Input records
--- START ---
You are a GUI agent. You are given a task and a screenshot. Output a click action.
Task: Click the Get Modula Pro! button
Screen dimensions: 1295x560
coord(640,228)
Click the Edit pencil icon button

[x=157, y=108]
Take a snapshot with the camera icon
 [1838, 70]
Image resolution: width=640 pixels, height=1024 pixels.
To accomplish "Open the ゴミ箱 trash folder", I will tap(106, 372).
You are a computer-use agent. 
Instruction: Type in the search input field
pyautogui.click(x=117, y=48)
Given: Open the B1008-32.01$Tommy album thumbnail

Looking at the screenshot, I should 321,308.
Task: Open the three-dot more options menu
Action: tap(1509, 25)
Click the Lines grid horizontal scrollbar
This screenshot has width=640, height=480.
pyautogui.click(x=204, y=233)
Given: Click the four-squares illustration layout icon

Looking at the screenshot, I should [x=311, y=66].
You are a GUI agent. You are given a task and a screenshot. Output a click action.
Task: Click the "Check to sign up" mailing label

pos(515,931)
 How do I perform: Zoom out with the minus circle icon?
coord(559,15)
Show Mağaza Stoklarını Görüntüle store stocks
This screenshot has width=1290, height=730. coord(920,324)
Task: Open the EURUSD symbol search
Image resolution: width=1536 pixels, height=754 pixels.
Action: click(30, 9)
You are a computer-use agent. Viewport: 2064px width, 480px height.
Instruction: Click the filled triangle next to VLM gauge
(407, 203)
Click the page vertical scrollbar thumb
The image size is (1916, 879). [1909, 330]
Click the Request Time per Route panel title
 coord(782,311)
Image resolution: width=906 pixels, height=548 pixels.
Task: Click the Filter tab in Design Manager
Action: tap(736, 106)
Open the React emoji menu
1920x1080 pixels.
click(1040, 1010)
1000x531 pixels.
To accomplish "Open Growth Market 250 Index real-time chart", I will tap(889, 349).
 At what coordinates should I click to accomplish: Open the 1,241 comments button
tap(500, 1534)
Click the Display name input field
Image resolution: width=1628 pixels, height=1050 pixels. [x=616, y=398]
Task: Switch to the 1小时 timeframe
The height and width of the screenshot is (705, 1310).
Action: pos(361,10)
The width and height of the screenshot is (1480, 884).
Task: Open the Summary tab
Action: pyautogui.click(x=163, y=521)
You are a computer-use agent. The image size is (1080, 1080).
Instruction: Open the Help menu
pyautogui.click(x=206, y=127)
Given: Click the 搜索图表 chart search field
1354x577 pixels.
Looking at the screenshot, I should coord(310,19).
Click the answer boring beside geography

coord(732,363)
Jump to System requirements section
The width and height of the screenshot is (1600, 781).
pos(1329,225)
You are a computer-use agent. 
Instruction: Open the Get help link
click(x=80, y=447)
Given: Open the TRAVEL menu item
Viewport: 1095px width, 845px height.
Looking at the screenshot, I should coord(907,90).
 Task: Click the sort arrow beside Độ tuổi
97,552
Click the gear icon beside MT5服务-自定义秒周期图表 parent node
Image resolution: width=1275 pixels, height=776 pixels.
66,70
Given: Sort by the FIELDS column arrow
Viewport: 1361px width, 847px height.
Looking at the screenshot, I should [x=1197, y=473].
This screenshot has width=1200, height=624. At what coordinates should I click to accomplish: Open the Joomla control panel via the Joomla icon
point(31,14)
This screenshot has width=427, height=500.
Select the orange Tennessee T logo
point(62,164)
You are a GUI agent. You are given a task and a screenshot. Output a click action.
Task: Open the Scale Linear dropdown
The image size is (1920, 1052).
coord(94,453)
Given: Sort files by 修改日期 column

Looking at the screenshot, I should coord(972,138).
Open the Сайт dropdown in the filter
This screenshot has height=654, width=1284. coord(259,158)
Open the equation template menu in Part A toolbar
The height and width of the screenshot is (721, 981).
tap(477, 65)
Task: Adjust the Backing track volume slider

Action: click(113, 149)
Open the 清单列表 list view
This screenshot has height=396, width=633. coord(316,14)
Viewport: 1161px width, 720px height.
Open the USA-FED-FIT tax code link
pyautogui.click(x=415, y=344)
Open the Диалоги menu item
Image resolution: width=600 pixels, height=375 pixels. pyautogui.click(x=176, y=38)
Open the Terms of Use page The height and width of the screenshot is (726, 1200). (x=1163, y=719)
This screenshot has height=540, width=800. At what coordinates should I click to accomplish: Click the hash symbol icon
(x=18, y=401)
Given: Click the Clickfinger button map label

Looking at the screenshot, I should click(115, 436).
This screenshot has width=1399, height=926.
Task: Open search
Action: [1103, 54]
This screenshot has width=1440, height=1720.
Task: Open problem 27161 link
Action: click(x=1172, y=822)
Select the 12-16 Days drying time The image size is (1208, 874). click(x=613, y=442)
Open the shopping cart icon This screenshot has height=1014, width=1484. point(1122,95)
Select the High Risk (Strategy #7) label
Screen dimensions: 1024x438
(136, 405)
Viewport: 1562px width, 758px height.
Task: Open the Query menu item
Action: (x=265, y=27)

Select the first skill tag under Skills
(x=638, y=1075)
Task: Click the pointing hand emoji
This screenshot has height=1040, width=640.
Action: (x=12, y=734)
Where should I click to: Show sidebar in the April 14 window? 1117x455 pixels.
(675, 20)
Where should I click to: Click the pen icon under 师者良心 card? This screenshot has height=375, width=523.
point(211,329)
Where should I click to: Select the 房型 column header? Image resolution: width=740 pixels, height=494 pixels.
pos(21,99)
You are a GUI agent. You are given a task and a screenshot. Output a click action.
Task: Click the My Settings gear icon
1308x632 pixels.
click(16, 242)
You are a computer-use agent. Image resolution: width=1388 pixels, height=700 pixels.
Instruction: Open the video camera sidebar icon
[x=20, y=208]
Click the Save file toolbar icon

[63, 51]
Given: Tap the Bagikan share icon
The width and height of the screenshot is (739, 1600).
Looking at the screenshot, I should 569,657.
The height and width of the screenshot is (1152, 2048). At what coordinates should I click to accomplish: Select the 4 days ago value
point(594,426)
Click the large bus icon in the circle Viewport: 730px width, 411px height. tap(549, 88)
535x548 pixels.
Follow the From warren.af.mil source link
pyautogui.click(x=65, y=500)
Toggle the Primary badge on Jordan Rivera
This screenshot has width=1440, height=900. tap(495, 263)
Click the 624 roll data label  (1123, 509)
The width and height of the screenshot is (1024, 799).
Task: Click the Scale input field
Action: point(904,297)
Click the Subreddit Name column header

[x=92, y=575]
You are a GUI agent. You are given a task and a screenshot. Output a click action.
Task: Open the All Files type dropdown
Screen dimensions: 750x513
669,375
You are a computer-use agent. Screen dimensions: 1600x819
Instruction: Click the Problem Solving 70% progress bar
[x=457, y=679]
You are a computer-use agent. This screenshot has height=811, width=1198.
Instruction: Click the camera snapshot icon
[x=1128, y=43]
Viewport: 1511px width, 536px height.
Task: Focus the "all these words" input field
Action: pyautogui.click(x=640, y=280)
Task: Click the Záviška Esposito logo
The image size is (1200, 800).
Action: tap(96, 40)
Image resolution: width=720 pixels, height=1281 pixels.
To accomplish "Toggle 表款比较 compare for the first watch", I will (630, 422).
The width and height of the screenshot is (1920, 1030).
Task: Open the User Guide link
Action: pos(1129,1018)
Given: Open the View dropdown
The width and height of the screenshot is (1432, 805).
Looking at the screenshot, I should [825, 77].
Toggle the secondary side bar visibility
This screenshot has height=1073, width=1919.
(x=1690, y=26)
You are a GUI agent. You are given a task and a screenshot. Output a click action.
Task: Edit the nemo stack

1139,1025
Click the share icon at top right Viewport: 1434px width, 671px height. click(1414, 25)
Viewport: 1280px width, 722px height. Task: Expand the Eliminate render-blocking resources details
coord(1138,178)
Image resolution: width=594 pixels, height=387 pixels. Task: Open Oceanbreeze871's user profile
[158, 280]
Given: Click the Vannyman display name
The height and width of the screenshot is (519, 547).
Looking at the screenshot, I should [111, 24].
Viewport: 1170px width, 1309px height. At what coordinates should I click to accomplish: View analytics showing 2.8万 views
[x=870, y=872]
--- END ---
Your objective
The first line of the listing above through the line containing "1000x531 pixels.": print exactly that, both ends included.

Solution to this exercise
You are a GUI agent. You are given a task and a screenshot. Output a click action.
Task: Click the Get Modula Pro! button
Screen dimensions: 1295x560
coord(640,228)
Click the Edit pencil icon button

[x=157, y=108]
Take a snapshot with the camera icon
 [1838, 70]
Image resolution: width=640 pixels, height=1024 pixels.
To accomplish "Open the ゴミ箱 trash folder", I will tap(106, 372).
You are a computer-use agent. 
Instruction: Type in the search input field
pyautogui.click(x=117, y=48)
Given: Open the B1008-32.01$Tommy album thumbnail

Looking at the screenshot, I should 321,308.
Task: Open the three-dot more options menu
Action: tap(1509, 25)
Click the Lines grid horizontal scrollbar
This screenshot has width=640, height=480.
pyautogui.click(x=204, y=233)
Given: Click the four-squares illustration layout icon

Looking at the screenshot, I should [x=311, y=66].
You are a GUI agent. You are given a task and a screenshot. Output a click action.
Task: Click the "Check to sign up" mailing label

pos(515,931)
 How do I perform: Zoom out with the minus circle icon?
coord(559,15)
Show Mağaza Stoklarını Görüntüle store stocks
This screenshot has width=1290, height=730. coord(920,324)
Task: Open the EURUSD symbol search
Image resolution: width=1536 pixels, height=754 pixels.
Action: click(30, 9)
You are a computer-use agent. Viewport: 2064px width, 480px height.
Instruction: Click the filled triangle next to VLM gauge
(407, 203)
Click the page vertical scrollbar thumb
The image size is (1916, 879). [1909, 330]
Click the Request Time per Route panel title
 coord(782,311)
Image resolution: width=906 pixels, height=548 pixels.
Task: Click the Filter tab in Design Manager
Action: tap(736, 106)
Open the React emoji menu
1920x1080 pixels.
click(1040, 1010)
1000x531 pixels.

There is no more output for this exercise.